After demonstrating last year that its miniaturized heart pumps could improve survival shortly after a serious heart attack, Johnson & Johnson MedTech has now shown that the benefits from its Impella CP can extend out to a decade—with treated patients gaining an additional 600 days of life, on average.
The long-term data tracking people who suffered an ST-elevated myocardial infarction—also known as a STEMI or widowmaker heart attack and caused by a blocked coronary artery—confirmed that the gains can increase year over year.
After 10 years of follow-up, the randomized DanGer Shock trial logged a reduction in absolute mortality of 16.3%, including patients who also entered cardiogenic shock. That outpaces the survival benefits seen in a six-month analysis presented early last year, which posted a mortality reduction of 12.7%.
The study had enrolled 360 participants in Denmark, Germany and the U.K. between 2013 and 2023. The latest findings were presented this weekend at the annual congress of the European Society of Cardiology, being held in Madrid, and were published in The New England Journal of Medicine.

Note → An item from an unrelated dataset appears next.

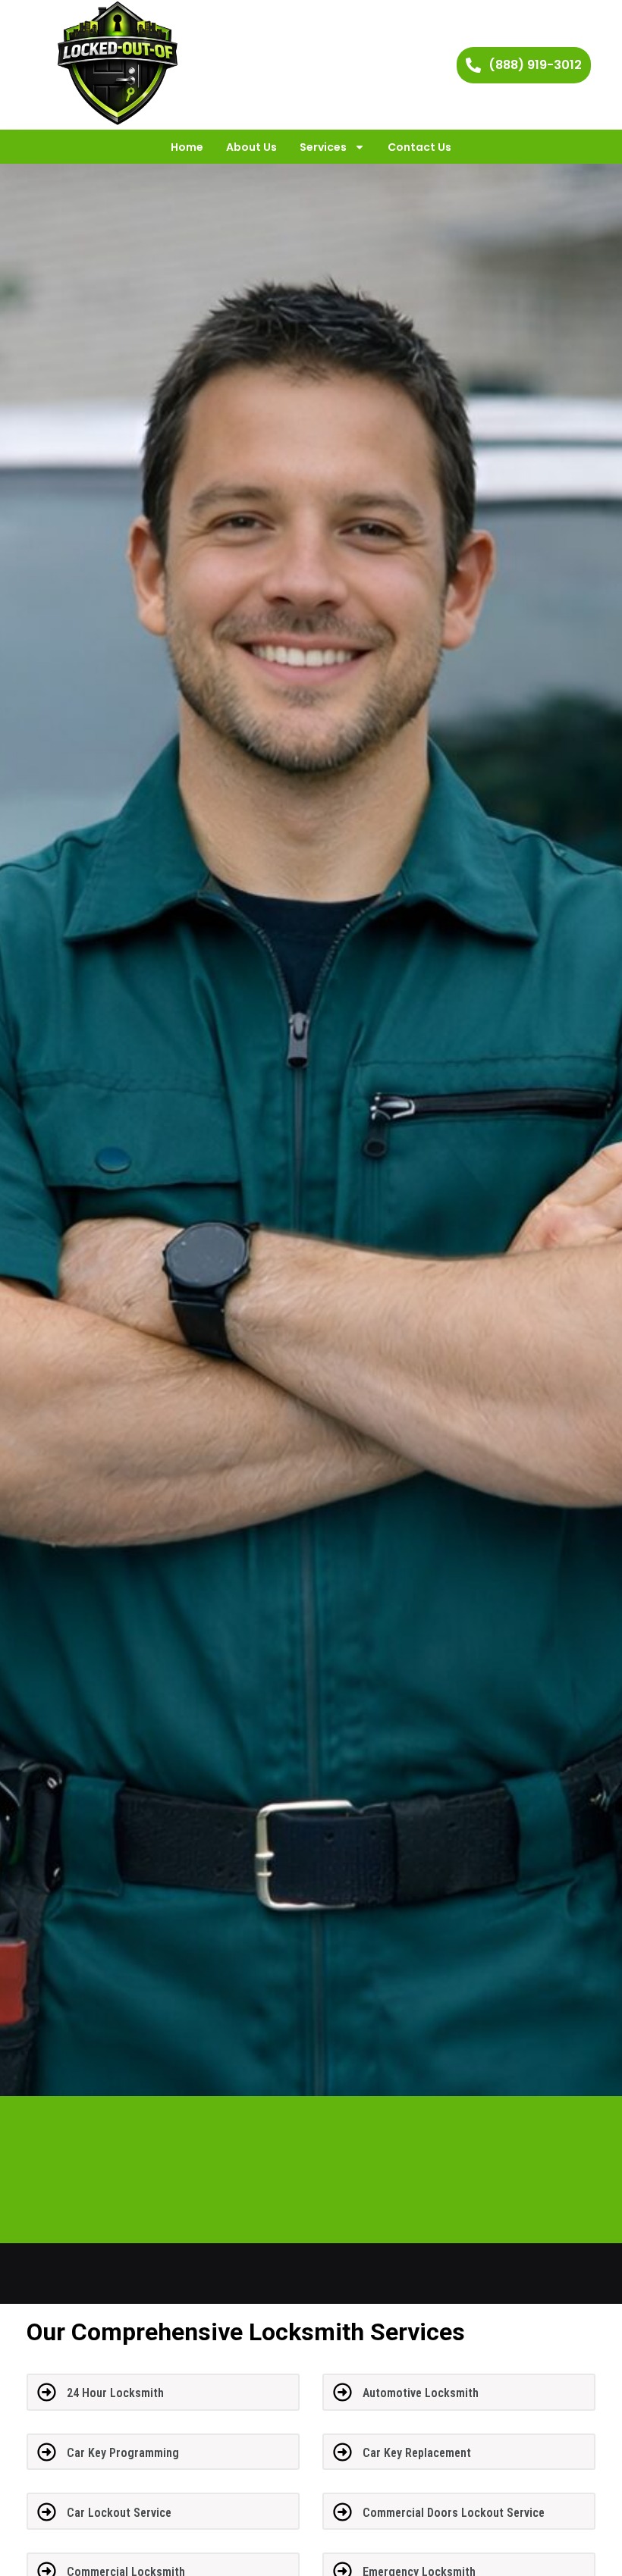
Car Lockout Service (119, 2512)
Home (187, 147)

J&J estimates that about 750,000 people in the U.S. have a STEMI heart attack each year, with up to 10% experiencing cardiogenic shock, which ranks as a leading cause of death while patients are being treated in the hospital. That group of patients typically sees mortality rates nearing 50% within 24 hours.
The company’s catheter-based Impella pumps—acquired in 2022 through its $16.6 billion purchase of Abiomed—are threaded into the chambers of the heart via a minimally invasive procedure, which then aid in pushing blood out to the body to take the workload off the ailing cardiac muscle.
Late last year, J&J presented sub-analyses from the DanGer Shock study that showed Impella’s pumping action could help the body clear lactic acid from the bloodstream—which builds up during cardiogenic shock as the body redirects oxygen toward the brain and vital organs in a bid to survive.